Go reference: `golang/nats-server/server/sublist.go`
---
## Subjects
A NATS subject is a dot-separated string of tokens: `foo.bar.baz`. Each token is a non-empty sequence of non-whitespace characters. The token separator is `.`.
### Wildcards
Two wildcard tokens are supported:
| Token | Name | Matches |
|-------|------|---------|
| `*` | Partial wildcard (Pwc) | Exactly one token at that position |
| `>` | Full wildcard (Fwc) | One or more remaining tokens |
Rules:
- `foo.*` matches `foo.bar` but not `foo.bar.baz` (only one token after `foo`).
- `foo.>` matches `foo.bar` and `foo.bar.baz` (one or more tokens after `foo`).
- `>` must be the last token in a subject. `foo.>.bar` is invalid.
- Publishers cannot use wildcards — only subscribers can.
### Queue Groups
Subscribers with the same queue name form a queue group. When a message matches a queue group, exactly one member of that group receives the message.

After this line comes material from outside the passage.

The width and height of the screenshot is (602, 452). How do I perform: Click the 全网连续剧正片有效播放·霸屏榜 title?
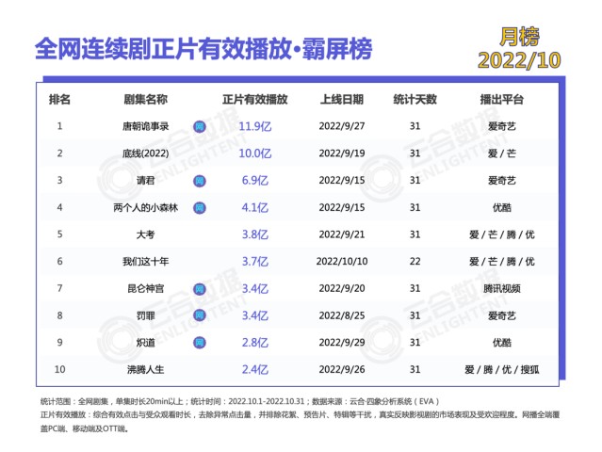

The server selects a member per published message, which distributes load across the group.
Queue subscriptions are independent of plain subscriptions. If a subject has both plain subscribers and queue group subscribers, all plain subscribers receive the message and one member from each queue group receives it.
---
## The `Subscription` Class
A `Subscription` represents one subscriber's interest in a subject.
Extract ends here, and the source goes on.